Aesthetics is another point to consider. “When you have more than one provider,” such as when a satellite company is doing a bulk subscription to 70 percent of the residents, with the remainder individually getting cable-TV, “frequently each one is going to do its own core drilling in the staircase, because one company is not going to let another company share their risers or the molding,” says Goodman. “We interviewed at a building with cable and satellite, and you saw moldings running along the top of the wall that were not the same color, that were not the same shape. When our buildings themselves have done renovations, they’ve installed a trough and a crown molding, and we have all the providers in one molding. The building’s own the molding, as opposed to each individual provider.”

Note, too, that bulk-subscription contracts may have an exclusivity clause. Whether these are allowed varies from state to state – New York allows it – so if you have a bulk cable-TV subscription, you’re forbidden from having other bulk-service TV providers. “We did explore having DirecTV [satellite TV] in addition to Time Warner Cable,” says Tudor City’s Fricke, “but if we’d gotten it, we would have lost our bulk rate with Time Warner.”


Who’s on TV

Aside from the familiar cable companies, your choices include satellite-TV providers and digital fiber-optic providers.

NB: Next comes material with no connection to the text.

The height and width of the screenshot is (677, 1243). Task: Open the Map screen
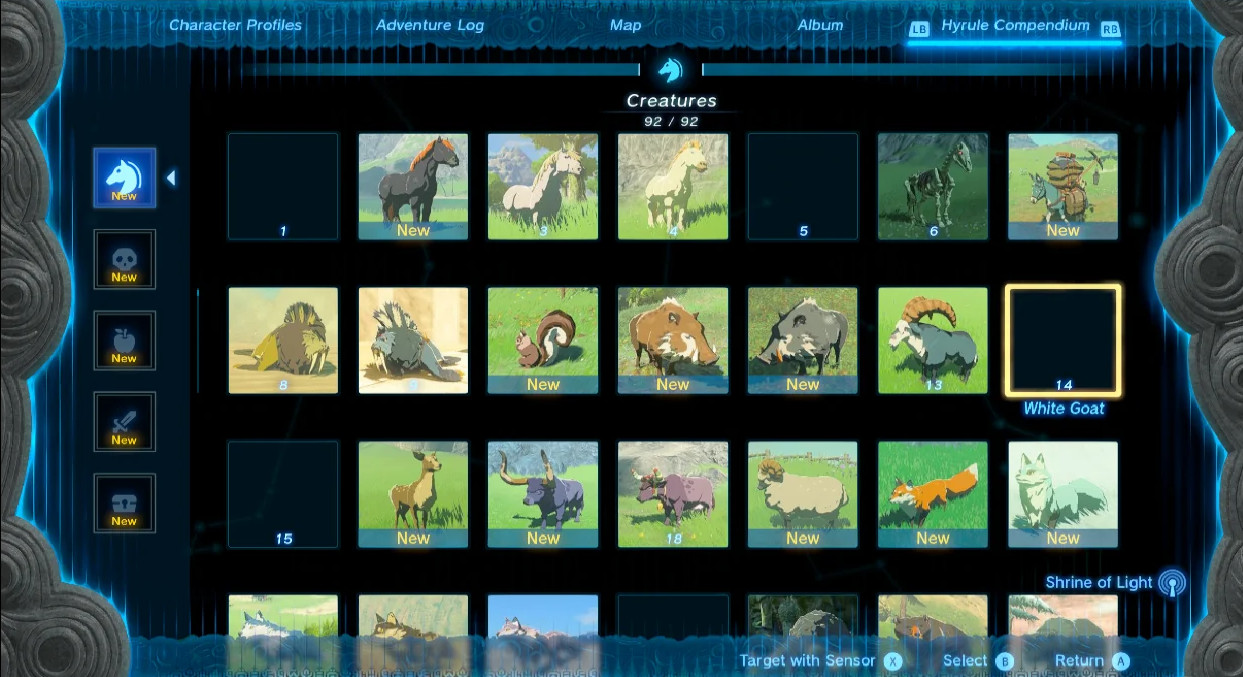(625, 25)
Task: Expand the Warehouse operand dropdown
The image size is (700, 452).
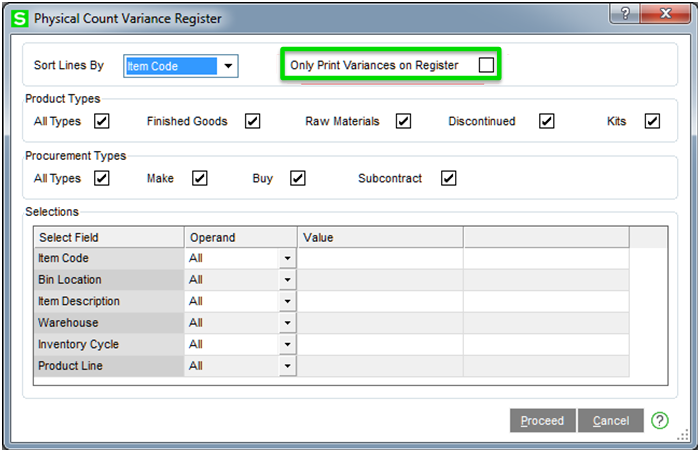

Satellite. Whether you choose DirecTV, Dish Network, or Sky Angel, which specializes in Christian faith-based family programming, satellite TV works two ways. If you have a south-facing window and a clear line of sight to the sky, and if the co-op or condo allows it, you can install a dish about the size of a medium pizza on your terrace or an outside wall. Or, the building can install a single “satellite master antenna television” (SMATV) system on the roof, and have it feed into several units. In either case, don’t pay attention to those cable-TV commercials that try to convince you that satellite-TV goes out at the first sign of rain.

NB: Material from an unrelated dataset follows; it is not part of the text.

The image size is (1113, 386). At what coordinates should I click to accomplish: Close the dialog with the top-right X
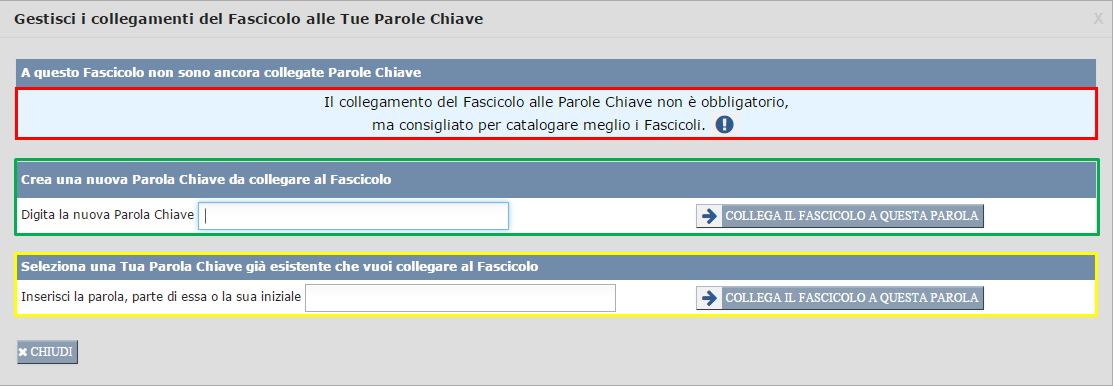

Fiber optic. The two fiber-optic providers currently serving New York City are RCN and NuVisions, a division of Microwave Satellite Technologies. The telephone company Verizon has introduced its own version, called FiOS, in parts of Long Island and the northern suburbs, but not yet in New York City. “Fiber optic,” explains RCN’s Ontiveros “is a bigger pipe” than the coaxial copper cable that cable-TV companies use. “Depending on how you utilize that pipe, you provide more bandwidth.” When requested (and only in those areas that it serves), RCN brings its fiber-optic network to a point close to the house or in the basement, and converts it to coaxial.

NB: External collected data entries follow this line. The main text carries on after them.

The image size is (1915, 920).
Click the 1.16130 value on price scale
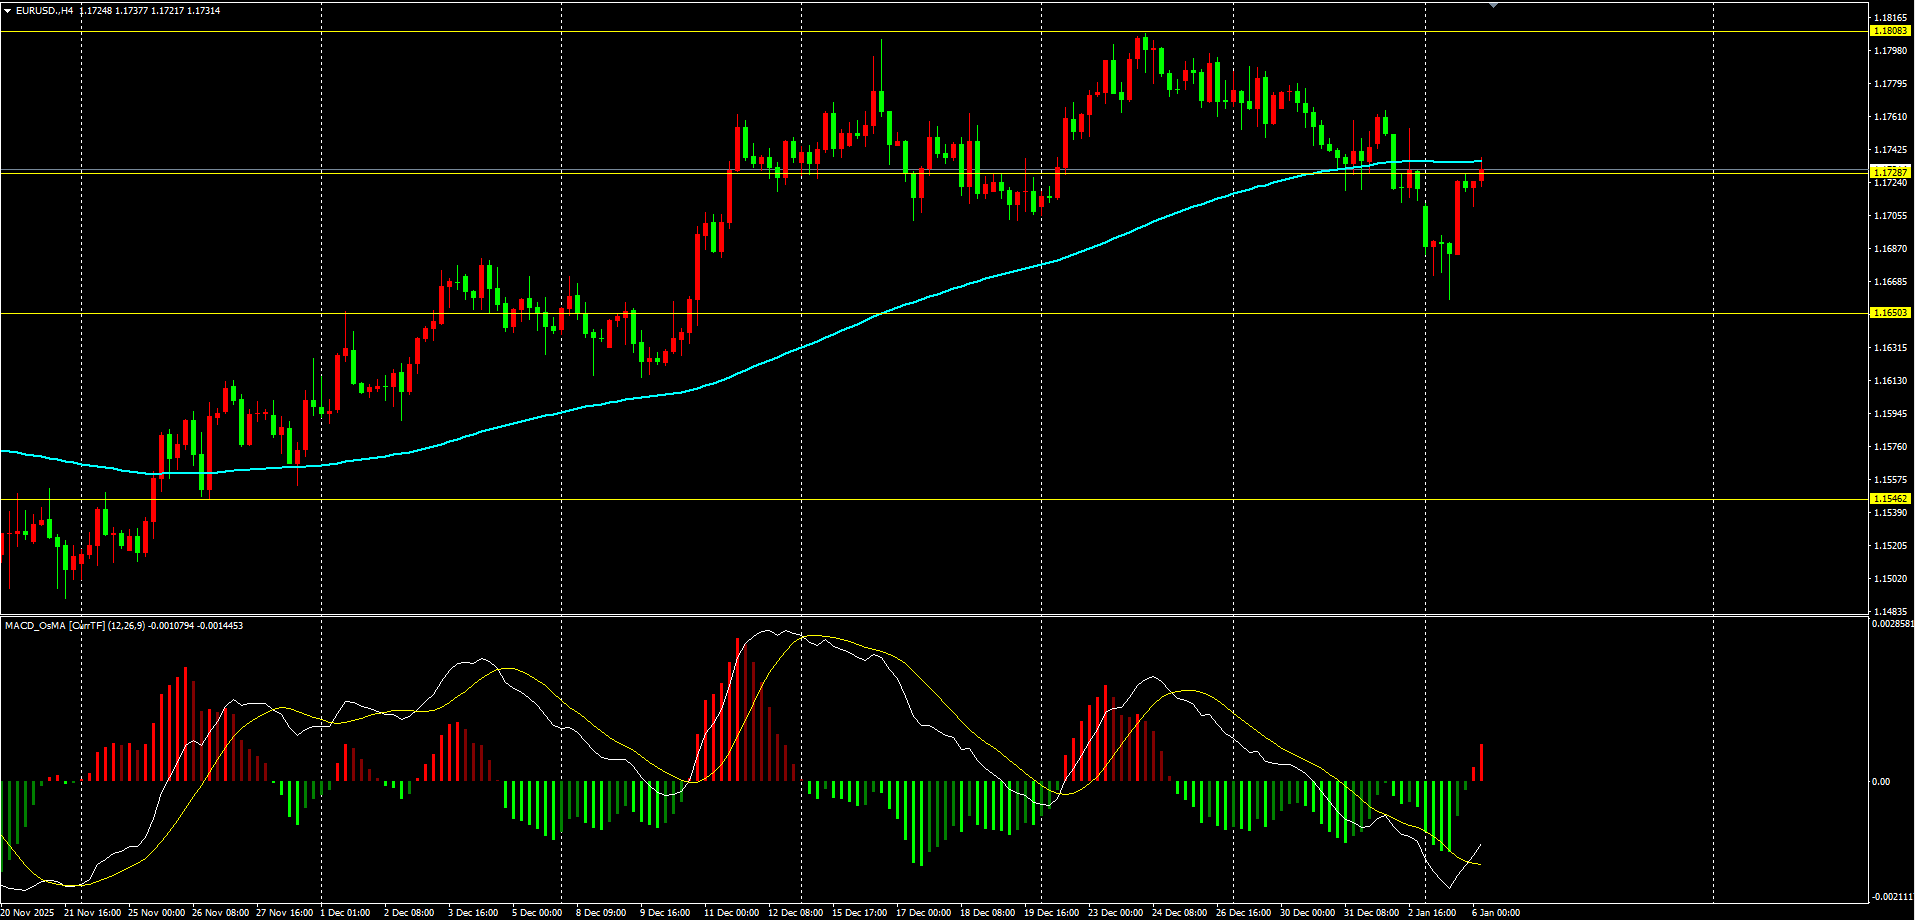(1889, 381)
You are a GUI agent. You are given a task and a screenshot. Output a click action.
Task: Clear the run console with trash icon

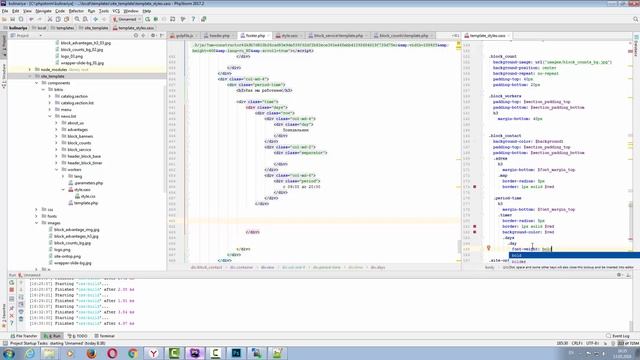(21, 319)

As technologies and media continue to converge, most of the companies offering TV programming also offer broadband cable-internet (or, in Verizon’s case, the slower but less expensive, telephone-line-based DSL) and cable/fiber-optic telephone services. If your residents are particularly high-tech types, it might be worth seeing what kind of deal a company might make for a bulk-subscription that bundles, say, TV and the internet.

NuVisions, for example, also provides wireless internet service, “which makes the lobby and the outside area hot,” says company president Frank Matarazzo, who also notes that, “Our parent company, Telkonet, has a patent for a technology called PLC, for Power Line Communications, which means we turn the local infrastructure of a building into a local area network. As a tenant, you can go to any electrical outlet, plug in, and you’re connected to the internet.”

It’s a brave new wired and wireless world, so you might as well buy in bulk now and, in those time-honored words, pass the savings on.